- El consumo típico de una manta eléctrica oscila entre 60 y 200 W, muy inferior al de radiadores y estufas.
- El gasto real depende de potencia, horas de uso, nivel de temperatura y aislamiento de la vivienda.
- Usar termostato, temporizador y el llamado “efecto sándwich” permite reducir aún más el consumo sin perder confort.
- Elegir modelos con certificación CE, apagado automático y buena eficiencia mejora la seguridad y el ahorro a largo plazo.

Si te estás planteando comprar o usar más a menudo una manta eléctrica y te ronda la cabeza cuánto va a engordar la factura de la luz, estás en el sitio adecuado. A lo largo de esta guía vamos a desgranar qué gasto real tiene una manta eléctrica, de qué depende ese consumo y cómo calcularlo en tu caso, con números claros y ejemplos sencillos.
Verás que, bien utilizada, la manta eléctrica puede ser una de las formas más baratas de entrar en calor, sobre todo si la comparas con radiadores, estufas o la calefacción central encendida a tope toda la noche. También revisaremos las normas básicas de seguridad, la legislación de eficiencia en España y varios trucos para ahorrar sin pasar frío.
Qué es exactamente una manta eléctrica y cómo funciona
Una manta eléctrica, también llamada calientacamas, es básicamente una manta textil dentro de la cual se han integrado resistencias eléctricas o cables calefactores. Al conectarla a la red y seleccionar una temperatura en el mando, esos conductores convierten la energía eléctrica en calor que se reparte por toda la superficie.
Normalmente se coloca encima de las sábanas o sobre el sofá, nunca directamente sobre la piel. También hay modelos diseñados para ir bajo la sábana bajera, pero es crucial respetar lo que indique el fabricante, porque usar una manta pensada para ir encima como si fuera bajera puede ser peligroso.

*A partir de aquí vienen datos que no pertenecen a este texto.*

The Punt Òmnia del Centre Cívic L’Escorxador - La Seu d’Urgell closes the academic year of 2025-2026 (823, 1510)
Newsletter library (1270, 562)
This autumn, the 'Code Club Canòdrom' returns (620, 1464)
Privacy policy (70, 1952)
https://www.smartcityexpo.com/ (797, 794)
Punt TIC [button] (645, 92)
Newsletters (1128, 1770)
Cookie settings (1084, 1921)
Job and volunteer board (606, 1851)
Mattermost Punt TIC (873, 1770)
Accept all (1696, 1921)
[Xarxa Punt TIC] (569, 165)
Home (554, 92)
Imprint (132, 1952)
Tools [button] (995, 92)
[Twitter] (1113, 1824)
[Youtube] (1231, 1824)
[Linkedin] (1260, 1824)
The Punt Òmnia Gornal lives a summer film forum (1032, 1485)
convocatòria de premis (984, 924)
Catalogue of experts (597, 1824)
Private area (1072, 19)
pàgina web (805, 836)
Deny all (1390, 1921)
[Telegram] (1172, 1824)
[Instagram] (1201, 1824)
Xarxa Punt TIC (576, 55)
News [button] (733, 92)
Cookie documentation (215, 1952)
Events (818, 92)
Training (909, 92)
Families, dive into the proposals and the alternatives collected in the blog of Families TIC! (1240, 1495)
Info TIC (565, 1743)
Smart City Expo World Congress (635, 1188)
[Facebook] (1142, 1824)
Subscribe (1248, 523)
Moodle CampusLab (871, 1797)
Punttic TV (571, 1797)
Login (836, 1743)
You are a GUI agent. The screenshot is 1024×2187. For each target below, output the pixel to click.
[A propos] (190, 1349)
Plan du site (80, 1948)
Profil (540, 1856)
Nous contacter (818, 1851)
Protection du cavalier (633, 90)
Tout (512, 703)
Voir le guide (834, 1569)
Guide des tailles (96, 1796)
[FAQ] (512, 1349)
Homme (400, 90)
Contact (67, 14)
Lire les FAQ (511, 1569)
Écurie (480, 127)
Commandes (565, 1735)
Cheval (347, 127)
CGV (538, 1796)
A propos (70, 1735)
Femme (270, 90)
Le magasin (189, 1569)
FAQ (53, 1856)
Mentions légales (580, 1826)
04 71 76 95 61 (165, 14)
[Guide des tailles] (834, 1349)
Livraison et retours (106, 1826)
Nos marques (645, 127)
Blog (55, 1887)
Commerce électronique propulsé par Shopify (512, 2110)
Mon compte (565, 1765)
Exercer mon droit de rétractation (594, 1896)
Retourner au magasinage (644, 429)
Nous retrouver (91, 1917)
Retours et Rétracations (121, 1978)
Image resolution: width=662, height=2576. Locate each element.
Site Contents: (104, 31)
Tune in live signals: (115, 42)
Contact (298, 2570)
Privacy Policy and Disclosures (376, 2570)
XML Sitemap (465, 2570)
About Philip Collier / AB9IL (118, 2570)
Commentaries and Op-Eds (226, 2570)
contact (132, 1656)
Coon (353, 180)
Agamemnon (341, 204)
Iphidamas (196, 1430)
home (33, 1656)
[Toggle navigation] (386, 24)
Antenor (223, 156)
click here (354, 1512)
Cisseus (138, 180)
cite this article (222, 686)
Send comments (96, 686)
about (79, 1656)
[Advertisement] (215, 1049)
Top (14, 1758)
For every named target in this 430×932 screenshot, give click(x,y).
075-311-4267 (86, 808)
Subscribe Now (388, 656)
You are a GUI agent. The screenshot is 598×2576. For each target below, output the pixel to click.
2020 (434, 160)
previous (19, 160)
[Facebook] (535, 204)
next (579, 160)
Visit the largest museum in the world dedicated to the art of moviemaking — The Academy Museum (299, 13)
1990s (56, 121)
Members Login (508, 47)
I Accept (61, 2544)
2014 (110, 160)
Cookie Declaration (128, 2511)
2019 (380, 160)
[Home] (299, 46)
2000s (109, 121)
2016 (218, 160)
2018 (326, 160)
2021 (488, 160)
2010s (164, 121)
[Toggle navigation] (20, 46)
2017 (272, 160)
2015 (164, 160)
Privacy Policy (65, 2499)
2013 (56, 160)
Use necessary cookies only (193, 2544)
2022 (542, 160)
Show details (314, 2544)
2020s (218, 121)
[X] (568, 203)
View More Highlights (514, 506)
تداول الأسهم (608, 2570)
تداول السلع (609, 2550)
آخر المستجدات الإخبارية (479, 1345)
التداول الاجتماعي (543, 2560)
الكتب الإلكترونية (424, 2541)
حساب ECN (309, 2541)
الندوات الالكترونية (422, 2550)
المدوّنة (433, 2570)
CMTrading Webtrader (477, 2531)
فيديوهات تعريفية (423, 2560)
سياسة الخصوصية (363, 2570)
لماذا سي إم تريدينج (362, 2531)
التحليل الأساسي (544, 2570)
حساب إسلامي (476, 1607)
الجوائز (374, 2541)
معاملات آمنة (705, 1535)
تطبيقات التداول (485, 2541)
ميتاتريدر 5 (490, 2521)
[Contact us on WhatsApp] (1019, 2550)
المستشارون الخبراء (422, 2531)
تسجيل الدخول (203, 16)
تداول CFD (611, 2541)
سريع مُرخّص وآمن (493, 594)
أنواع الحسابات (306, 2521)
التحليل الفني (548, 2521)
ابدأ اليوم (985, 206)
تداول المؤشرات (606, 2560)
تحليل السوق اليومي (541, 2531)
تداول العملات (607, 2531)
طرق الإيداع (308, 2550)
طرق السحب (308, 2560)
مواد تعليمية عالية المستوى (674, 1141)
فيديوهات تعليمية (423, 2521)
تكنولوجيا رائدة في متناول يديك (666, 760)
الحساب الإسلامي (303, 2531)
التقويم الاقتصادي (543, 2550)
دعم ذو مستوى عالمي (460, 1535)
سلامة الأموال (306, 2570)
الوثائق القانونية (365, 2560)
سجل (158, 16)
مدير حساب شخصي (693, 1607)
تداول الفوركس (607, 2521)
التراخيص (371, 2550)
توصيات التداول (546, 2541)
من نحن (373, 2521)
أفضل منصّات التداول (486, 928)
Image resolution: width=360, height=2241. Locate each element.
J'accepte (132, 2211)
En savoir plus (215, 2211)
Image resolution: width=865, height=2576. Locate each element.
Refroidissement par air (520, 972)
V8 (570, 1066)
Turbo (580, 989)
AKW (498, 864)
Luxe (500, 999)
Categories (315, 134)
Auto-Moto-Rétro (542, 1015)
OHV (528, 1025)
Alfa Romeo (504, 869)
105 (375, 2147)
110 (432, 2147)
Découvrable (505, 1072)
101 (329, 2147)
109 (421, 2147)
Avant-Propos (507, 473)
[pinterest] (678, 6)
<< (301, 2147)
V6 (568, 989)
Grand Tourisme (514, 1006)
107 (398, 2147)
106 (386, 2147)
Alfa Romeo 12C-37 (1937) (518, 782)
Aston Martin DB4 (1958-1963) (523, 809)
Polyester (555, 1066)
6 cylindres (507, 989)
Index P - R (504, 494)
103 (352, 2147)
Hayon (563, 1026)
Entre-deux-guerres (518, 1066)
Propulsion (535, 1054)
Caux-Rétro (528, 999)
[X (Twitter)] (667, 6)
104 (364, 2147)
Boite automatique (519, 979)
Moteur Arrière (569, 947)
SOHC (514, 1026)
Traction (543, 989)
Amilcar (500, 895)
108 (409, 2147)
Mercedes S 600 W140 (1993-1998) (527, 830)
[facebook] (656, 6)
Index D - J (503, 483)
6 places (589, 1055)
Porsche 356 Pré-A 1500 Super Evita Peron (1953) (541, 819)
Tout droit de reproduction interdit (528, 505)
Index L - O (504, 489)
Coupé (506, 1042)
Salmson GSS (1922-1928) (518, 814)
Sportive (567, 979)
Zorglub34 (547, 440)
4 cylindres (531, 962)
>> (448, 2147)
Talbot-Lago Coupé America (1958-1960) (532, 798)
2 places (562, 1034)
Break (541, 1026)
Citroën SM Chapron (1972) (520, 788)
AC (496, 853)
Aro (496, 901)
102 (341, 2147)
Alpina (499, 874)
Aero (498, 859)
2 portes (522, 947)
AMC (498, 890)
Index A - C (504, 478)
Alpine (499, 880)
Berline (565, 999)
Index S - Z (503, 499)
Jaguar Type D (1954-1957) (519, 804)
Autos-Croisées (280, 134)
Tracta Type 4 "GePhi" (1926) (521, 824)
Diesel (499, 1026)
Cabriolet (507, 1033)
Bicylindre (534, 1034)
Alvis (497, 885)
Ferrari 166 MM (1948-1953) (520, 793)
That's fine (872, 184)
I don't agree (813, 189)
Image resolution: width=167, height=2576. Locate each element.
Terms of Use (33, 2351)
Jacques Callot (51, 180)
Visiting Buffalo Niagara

En los modelos actuales, las resistencias suelen ser cables muy finos de fibra de vidrio u otros materiales flexibles, distribuidos de forma homogénea para que no se formen puntos de calor excesivo. En lugar de calentar todo el aire de la habitación, calientan directamente tu cuerpo y la ropa de cama, lo que explica su bajo consumo.
Casi todas las mantas incluyen un termostato y varios niveles de temperatura, a veces con programas automáticos y temporizador. El termostato se encarga de que la manta no esté siempre al 100% de potencia, sino que enciende y apaga las resistencias de forma intermitente para mantener la temperatura elegida.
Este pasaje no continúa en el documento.